Start of Block
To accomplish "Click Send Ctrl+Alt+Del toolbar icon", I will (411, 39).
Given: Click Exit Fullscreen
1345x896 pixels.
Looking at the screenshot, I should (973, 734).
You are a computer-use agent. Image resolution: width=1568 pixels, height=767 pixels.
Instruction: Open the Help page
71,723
End of Block
Task objective: Each line of the entries above that includes the string "Click" should be copied out.

Response below:
To accomplish "Click Send Ctrl+Alt+Del toolbar icon", I will (411, 39).
Given: Click Exit Fullscreen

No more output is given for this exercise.